しばらくして着いたのは三階建の大きな建物。ここはギルドと呼ばれる場所です。ギルドとは………まぁ、みなさんが予想しているような場所で大体合ってますね。簡単に言えば依頼を出し、それを冒険者たちに受けさせているところです。依頼の内容は様々で魔獣の討伐だったり、農家の手伝いだったり。偶にですけどラブレターの代筆なんかもあります。まぁ冒険者のほとんどが字も書けないような人ばかりであまり意味はないんですけど……
それはさておき、今日私がここにきたのは依頼を見るためでもありますが、本題はこのお金です。流石に金貨27枚をそのまま持つわけにはいきませんから。
ギルドは依頼を出す以外に銀行の役割もあります。
私は普通の人ならば力一杯押してやっと開く扉を片手で軽く開き、中に入っていきます。そしてまずは受付に行きます。
「おはようございます」
「お、おはようございます……こんな子供があの扉をいともたやすく……なんで………?」
「ただの《強化魔法》ですよ」
ちょっぴり私が手を加えて、通常の何倍もの効果を発揮しているだけです。それ以外は何もありません。要はチートってやつです。
私は金貨の入った袋を出して預け先を言う。
「それよりもこれお願いします。預け先は『シャルロット・アストレア』です」
「『シャルロット・アストレア』………っ!?賢者様の金庫にこんな子供が!?」
そりゃまぁ本人ですから……ていうかそこはあんまり関係ないでしょ。そういえばこの人のこと初めて見た……新人さんか派遣されてきた人かな?
そう思ってたら隣の受付の人がこっちにきて、頭を下げた。
「この子、まだこっちにきたばかりで何も知らないんですよ。だから許してあげてください。手続きは私がやりますから」
「あ、はい。よろしくお願いします」
私は隣の人に袋を渡して依頼板のところに行く。依頼板の前には人だかりができるが、私を見るなり全員が依頼板の前から退く。
「お、おはようございます!今日もお元気そうで何よりです!」
「おはようございます。私に構わず見てもいいんですよ?」
「そ、そんな恐れ多いこと!!」
1人の冒険者がそんなことを言うと他の冒険者たちも首を縦に振る。私は「それなら……」と依頼板を見上げる。うーん……どれにしようか迷いますね。
この中で難易度が高いのはこの2つ……
討伐依頼
・火龍の討伐もしくは生け捕り。
報酬
・討伐の場合、金貨10枚。生け捕り金貨15枚。
採取依頼
・イザナミ草×10、イザナギ草×10、ツクヨミ草×10。
報酬
・金貨10枚
どちらも《魔の森》と呼ばれる森にいるため、難易度が高い。うーん…………
私が悩んでいると扉が乱暴に開かれる音がしてそちらを向く。へぇ………あの扉を乱暴に開けるの……どんな人だろ?私は賢者。好奇心のままにそちらへ向かった。

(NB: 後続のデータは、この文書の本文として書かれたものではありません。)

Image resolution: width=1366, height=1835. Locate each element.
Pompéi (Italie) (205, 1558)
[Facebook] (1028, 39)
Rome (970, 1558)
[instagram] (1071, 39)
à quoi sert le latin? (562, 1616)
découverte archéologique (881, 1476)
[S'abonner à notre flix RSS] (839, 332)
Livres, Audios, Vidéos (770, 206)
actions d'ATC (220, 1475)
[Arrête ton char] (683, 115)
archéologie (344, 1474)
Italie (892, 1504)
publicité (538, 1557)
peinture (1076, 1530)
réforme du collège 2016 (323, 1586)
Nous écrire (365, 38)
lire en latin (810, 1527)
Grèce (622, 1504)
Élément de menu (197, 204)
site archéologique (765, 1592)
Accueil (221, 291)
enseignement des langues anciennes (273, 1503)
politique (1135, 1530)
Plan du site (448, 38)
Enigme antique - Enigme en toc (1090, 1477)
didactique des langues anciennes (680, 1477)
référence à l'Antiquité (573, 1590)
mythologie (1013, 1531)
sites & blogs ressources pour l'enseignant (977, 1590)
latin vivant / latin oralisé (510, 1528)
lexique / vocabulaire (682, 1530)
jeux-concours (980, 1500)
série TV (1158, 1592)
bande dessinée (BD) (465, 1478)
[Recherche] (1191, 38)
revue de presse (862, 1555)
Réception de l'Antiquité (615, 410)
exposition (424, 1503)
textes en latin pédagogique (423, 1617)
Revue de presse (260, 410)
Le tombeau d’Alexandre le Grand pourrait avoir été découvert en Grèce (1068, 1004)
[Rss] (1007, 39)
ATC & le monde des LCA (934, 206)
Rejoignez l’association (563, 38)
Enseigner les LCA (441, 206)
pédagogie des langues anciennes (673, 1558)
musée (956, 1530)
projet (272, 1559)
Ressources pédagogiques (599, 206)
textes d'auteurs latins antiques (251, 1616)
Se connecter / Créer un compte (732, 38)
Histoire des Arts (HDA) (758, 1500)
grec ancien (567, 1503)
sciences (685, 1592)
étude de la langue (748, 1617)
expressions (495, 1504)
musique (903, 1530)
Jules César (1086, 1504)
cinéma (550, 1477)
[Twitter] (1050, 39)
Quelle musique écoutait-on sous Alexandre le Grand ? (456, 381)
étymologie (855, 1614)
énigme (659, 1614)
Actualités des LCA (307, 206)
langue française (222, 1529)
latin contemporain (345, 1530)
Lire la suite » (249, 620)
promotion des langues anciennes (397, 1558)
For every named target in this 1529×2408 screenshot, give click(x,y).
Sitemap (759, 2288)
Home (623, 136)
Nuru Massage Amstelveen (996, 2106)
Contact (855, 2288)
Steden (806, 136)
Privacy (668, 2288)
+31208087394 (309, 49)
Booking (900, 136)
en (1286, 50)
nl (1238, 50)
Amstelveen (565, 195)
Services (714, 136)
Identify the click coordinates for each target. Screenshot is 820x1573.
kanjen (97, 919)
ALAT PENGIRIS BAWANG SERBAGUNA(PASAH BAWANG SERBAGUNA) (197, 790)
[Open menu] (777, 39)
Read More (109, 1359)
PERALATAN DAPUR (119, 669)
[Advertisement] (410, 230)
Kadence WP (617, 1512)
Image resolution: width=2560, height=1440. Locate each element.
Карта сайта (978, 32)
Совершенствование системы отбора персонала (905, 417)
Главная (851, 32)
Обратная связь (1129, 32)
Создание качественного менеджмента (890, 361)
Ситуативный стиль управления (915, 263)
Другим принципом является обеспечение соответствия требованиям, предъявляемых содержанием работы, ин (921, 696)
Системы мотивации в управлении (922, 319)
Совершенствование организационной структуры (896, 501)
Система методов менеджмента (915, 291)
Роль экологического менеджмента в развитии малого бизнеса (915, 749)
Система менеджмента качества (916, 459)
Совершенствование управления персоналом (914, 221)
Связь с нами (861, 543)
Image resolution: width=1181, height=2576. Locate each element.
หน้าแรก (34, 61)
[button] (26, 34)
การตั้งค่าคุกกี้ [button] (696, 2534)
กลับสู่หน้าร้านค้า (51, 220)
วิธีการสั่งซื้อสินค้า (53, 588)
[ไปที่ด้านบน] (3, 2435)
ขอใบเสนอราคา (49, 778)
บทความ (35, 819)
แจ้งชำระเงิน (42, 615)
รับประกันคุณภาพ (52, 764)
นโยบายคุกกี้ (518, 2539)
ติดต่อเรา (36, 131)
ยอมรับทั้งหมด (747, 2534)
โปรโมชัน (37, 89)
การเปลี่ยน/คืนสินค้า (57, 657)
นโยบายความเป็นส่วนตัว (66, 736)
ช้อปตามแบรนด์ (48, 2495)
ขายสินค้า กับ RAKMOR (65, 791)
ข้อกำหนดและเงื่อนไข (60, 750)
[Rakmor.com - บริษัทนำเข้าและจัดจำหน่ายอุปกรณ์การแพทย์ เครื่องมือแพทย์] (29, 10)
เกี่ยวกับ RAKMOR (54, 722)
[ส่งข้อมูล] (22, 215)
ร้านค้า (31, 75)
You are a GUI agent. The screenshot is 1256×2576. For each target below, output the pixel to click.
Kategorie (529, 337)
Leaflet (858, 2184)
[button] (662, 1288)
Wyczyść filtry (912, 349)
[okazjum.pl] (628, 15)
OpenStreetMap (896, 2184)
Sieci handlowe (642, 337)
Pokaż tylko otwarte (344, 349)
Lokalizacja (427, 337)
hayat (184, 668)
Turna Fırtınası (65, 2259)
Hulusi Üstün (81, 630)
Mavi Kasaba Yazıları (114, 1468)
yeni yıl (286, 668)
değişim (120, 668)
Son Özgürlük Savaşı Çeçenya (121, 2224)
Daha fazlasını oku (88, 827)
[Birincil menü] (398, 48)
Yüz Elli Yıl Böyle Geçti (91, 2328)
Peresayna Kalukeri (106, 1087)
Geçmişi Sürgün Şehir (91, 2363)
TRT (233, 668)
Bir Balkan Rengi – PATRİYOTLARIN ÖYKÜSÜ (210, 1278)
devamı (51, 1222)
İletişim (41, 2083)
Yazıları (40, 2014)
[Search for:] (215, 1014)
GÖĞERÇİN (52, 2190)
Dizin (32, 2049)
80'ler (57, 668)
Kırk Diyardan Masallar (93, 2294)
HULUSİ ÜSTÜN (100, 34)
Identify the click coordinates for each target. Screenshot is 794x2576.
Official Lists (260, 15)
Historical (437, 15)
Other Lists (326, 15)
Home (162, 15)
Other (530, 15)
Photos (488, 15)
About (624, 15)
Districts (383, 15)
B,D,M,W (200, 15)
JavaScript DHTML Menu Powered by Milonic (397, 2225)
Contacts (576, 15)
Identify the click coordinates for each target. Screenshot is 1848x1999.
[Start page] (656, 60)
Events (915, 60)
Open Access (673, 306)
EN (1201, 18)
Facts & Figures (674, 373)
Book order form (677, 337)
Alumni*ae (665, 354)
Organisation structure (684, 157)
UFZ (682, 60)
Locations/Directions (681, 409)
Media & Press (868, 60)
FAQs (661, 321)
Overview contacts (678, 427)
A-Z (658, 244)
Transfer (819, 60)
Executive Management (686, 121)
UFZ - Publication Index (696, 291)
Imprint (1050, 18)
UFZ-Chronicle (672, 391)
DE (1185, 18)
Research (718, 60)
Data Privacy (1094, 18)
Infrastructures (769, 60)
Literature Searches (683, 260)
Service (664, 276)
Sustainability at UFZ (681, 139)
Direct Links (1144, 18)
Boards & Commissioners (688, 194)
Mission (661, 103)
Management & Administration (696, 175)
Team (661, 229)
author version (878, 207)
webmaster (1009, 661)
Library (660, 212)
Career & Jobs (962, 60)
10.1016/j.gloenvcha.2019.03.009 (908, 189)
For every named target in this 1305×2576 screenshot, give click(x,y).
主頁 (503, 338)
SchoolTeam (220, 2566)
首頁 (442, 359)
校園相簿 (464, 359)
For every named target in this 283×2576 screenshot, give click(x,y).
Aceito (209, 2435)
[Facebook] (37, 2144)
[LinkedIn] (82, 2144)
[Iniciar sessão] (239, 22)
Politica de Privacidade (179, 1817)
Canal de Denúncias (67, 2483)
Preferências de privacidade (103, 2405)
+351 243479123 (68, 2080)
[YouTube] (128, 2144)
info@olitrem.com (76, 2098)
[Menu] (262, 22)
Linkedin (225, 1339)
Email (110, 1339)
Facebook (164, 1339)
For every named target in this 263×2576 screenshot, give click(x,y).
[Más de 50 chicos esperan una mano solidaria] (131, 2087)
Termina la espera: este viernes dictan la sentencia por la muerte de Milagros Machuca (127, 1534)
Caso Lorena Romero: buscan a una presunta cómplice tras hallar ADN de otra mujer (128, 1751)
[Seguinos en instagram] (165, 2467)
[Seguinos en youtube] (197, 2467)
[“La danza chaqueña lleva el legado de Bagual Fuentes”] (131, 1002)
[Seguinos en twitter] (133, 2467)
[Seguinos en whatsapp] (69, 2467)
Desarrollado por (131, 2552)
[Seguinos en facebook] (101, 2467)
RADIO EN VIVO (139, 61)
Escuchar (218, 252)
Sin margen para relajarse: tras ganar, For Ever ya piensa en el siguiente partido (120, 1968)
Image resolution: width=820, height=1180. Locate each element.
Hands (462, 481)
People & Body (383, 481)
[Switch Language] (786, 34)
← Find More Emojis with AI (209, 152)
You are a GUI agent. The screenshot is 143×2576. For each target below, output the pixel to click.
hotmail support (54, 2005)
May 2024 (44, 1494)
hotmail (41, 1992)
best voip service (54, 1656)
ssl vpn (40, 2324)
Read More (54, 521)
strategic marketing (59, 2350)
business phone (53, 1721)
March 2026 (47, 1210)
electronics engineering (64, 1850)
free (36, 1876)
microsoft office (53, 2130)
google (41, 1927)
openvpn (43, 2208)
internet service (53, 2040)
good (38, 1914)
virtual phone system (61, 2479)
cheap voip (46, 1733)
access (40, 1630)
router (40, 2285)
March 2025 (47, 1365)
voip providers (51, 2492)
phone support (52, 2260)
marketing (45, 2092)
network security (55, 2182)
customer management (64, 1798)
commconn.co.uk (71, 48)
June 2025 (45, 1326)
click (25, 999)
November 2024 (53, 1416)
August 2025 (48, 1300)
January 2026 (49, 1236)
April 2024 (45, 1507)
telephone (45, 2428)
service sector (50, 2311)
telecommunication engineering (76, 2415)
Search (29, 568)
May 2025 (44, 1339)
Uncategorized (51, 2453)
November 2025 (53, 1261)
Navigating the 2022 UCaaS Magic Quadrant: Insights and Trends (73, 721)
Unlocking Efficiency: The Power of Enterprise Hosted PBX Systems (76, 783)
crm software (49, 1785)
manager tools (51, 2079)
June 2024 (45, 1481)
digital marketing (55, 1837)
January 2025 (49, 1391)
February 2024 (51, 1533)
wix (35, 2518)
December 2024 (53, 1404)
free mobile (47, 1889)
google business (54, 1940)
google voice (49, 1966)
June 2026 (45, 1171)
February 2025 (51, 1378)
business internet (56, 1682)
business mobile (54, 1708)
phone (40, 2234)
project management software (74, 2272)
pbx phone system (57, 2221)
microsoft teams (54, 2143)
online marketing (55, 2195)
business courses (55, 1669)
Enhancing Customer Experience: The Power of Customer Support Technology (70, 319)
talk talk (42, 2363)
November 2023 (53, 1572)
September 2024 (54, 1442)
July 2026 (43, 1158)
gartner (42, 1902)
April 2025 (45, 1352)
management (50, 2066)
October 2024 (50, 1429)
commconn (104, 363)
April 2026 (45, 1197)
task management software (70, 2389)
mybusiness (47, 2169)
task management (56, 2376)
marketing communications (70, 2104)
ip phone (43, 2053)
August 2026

「へぇ……ここがこの領地最大のギルドか……大したことないな!!」
あ、もういいや。私は入ってきた男たちを見て即座に興味を失った。
おそらく、先頭にいる男が扉を開けたのだろう。だが、強化魔法を何重にもかけてあれなら大したことない。私は依頼板の前に戻り、目の前にあった依頼用紙を適当に3つ取り、受付に向かう。
「すみません。これ、受けたいんですけど」
「少々お待ちくださーー「ガッハッハ!ここはこんなガキが来ていい場所じゃねぇよ。ほら、さっさと帰ってママのおっぱいでも吸ってな!」
私が受付の人に依頼用紙を渡す前に先ほどの男たちがそれを奪い、私を見るなり嘲笑った。